In late November and early December of 2011, our resident marketing and project management guru Shelby Sapusek and I participated in what we termed “Measure Party 2.0.” When we include Measure Party 1.0 and 3.0, a total of seven people from four different companies have participated in measuring almost 500 color swatches with a half dozen different instruments in four different locations. This has been no small undertaking; but “why” we all did it is what matters.
Scientific Method
There might be a problem with the traditional scientific method. We have computers and fuzzy math these days. There is a great deal of technology to overcome anomalies in collected data. Data can be collected and analyzed faster than ever. Our own research and development creation, currently named “normalizer,” can crunch all 500 of those measurements we made six different ways in way less than a minute.
Perhaps the tried and true scientific method slows progress down. Don’t get me wrong. We carefully measured all our samples under similar and controlled conditions. Notice I did not say identical and perfect conditions. There is a reason for that.
We make color work when no one else can or wants to
For almost two decades now, we show up with nothing but our wits and our out-of-the-box software to help folks make color do things it’s not quite supposed to do. Over the years, that means we’ve built ancillary tools (like custom spreadsheets) to support our efforts.
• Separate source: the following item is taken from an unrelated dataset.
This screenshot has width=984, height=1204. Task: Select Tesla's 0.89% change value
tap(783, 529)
It was one of our special spreadsheets that ultimately unveiled what could prove to be a watershed moment in the color measurement world.
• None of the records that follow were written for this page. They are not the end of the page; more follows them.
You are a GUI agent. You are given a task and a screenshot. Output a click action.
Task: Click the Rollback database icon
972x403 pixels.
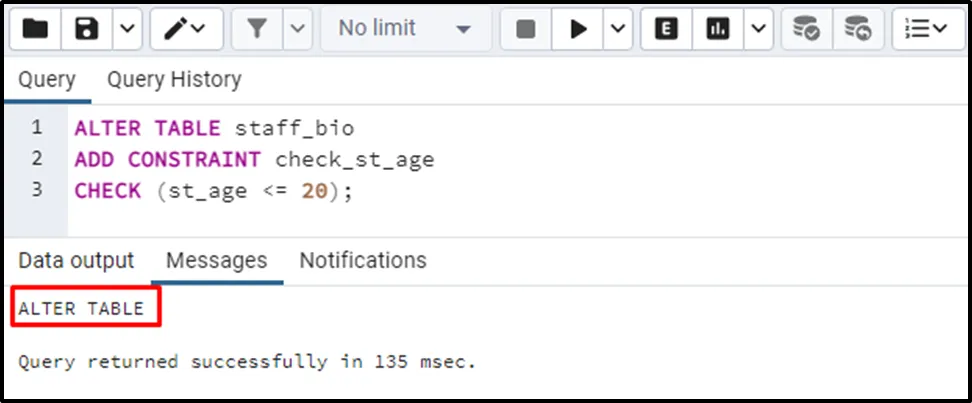click(x=857, y=29)
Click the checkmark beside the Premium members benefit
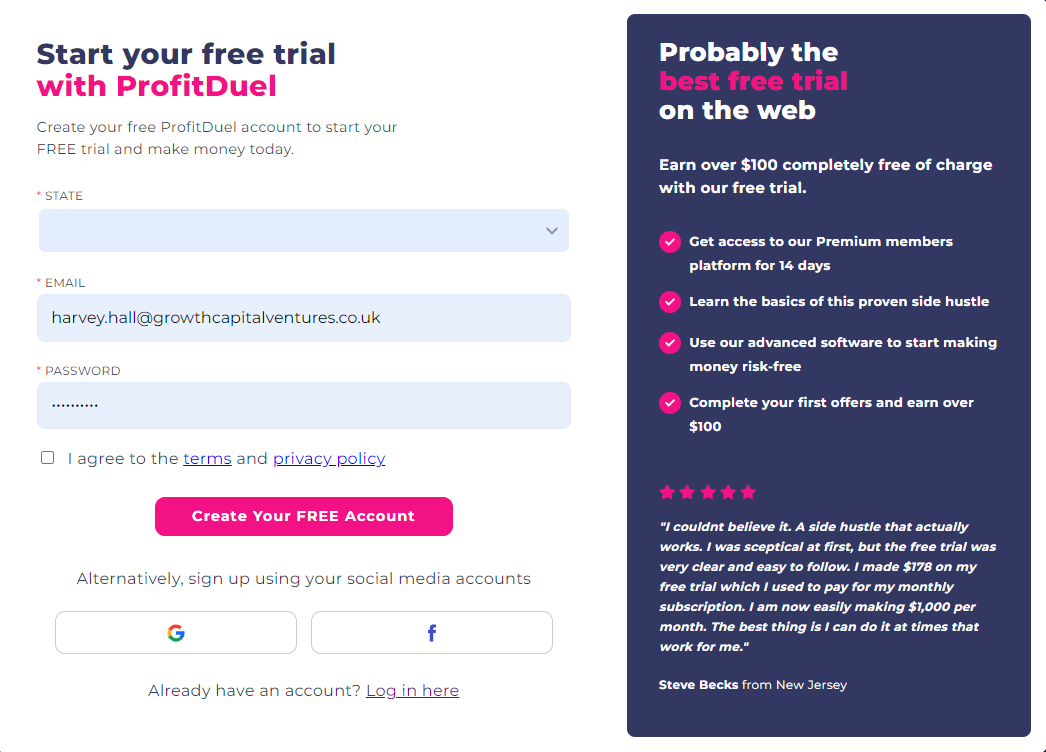This screenshot has width=1046, height=752. point(670,242)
So here’s the deal: Do you want the measurements from two spectrophotometers made by two different manufacturers to match? Well, that’s nearly impossible for a lot of really good reasons dictated by the physics of light and thus color science. However, we’ve built something called “normalizer” that can get you pretty darn close.
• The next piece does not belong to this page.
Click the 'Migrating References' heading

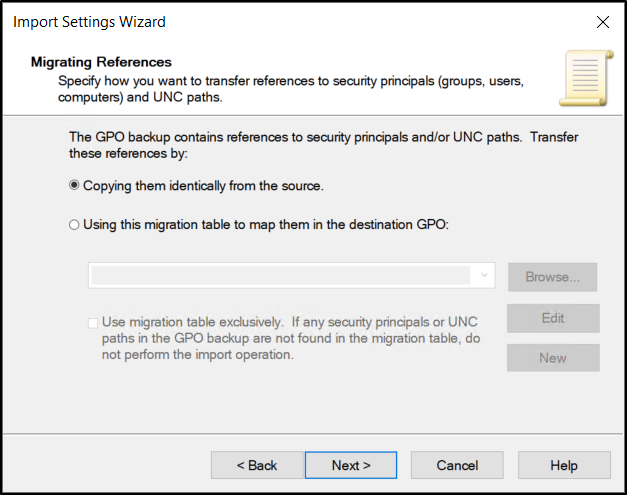(x=102, y=62)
We’ve spent enough time in the field with customers to know that “pretty darn close” is more often than not good enough in the color world. Compared to many other industries and manufacturing processes, color reproduction of print has relatively wide tolerances in most cases.
R&D isn’t always about following the rules
Since the world of color measurement is not perfect and results are seldom linear in nature, we choose to do our research and development in less than traditional ways. We go out in the field and talk with users about what they are seeing, what works and what does not. We get a feel for how good “good enough” is. Then, we build the software tools to get folks from where they are in the color measurement game to where they need to be.
We are a technology company. We do R&D; and we make things more then sell them. Our goal is to build software tools that allow our end users to create data warehouses full of standardized color measurement data. To that end, we built on existing published research to create a system that will normalize the spectral measurements of one instrument to that of another.
The proof is in the pudding
After almost 18 months of development, we are putting the algorithm through the paces. It’s standing up well to almost everything we’ve managed to throw at it. Is what we’ve done earth shattering or groundbreaking? Honestly, it isn’t because we built on existing research. Others have done this in different ways. What’s unique is we are commercializing our solution. It probably won’t be as a product we ship, but as embedded technology you’ll see in other folks’ products.